◆ **抜粋テキスト**:

2015年12月28日
バラ♥サイ VOL.1(後編)福永脩子さん
ライドすることに疲れてしまったころ、心機一転RGR(現在:Rapha Prestige)に出るために女性サイクリストを集めることになった。集める中で色々な想いが交錯して……さて、その後は?
女性ばかりのライドが視野を広げるきっかけに
つぼちゃん:それでちょうど阿蘇小国(おぐに)で開催されることになっていたRGRに出るためのチームを作ったんです。
ちゅなどん:女性ばかり5名、すぐ集められた?
つぼちゃん:最初は主旨を勘違いというか、わかってなくて、とにかく“速く走れる人”を集めようと。5人のうち2人、九州の有力実業団チームに所属している“速く走れる女性”に声をかけちゃってたんです。でも、彼女たちは所属するチームの意向で参加NGってことになっちゃって。そこからゆっくりでもいいから完走する、ってことでそれこそ声をかけまくった。最後のひとりは直前2週間でみつかって、本番前日に「はじめまして」のメンバーもいたくらいだったんです。

◆ **指示**: 上の女性サイクリストのインタビューから、「2015年12月28日」から「ためのチームを作ったんです。」までを一字一句変えずに書き出してもらえますか？

◆ **データ**:
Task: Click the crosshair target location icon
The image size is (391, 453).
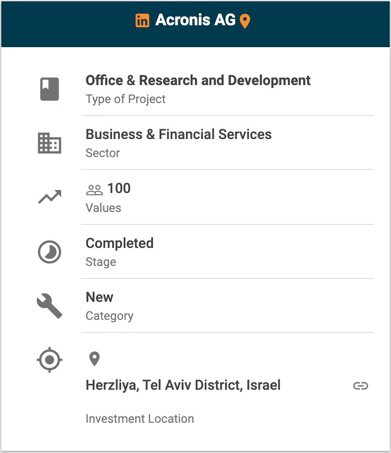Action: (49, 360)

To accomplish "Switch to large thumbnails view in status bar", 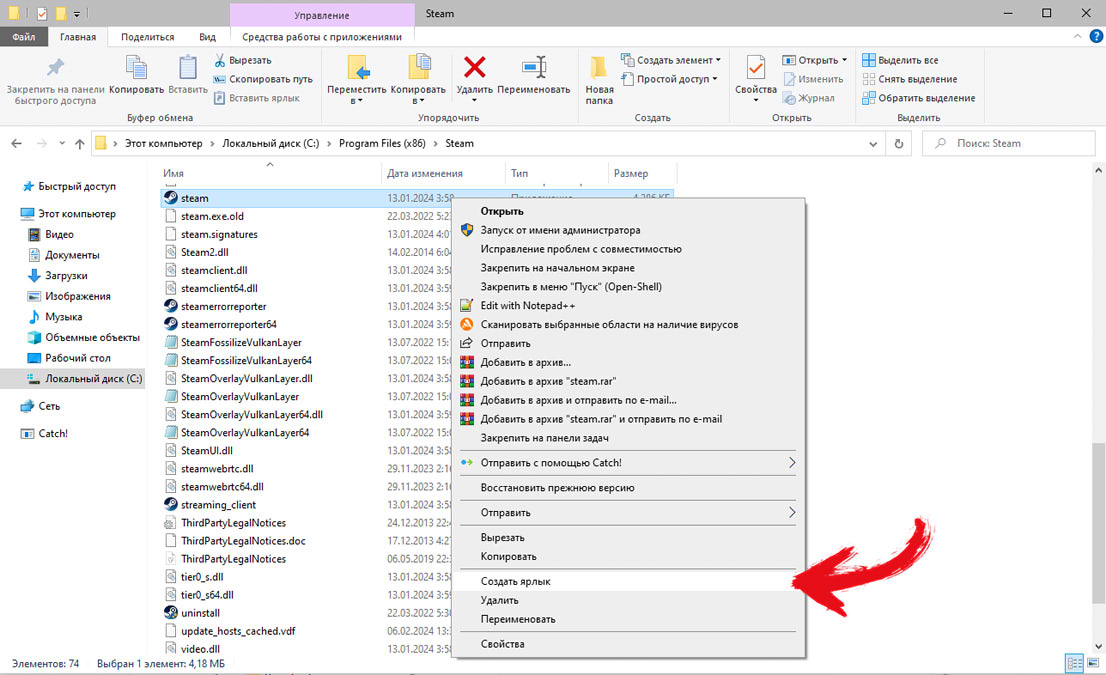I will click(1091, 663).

◆ **解答**:
2015年12月28日
バラ♥サイ VOL.1(後編)福永脩子さん
ライドすることに疲れてしまったころ、心機一転RGR(現在:Rapha Prestige)に出るために女性サイクリストを集めることになった。集める中で色々な想いが交錯して……さて、その後は?
女性ばかりのライドが視野を広げるきっかけに
つぼちゃん:それでちょうど阿蘇小国(おぐに)で開催されることになっていたRGRに出るためのチームを作ったんです。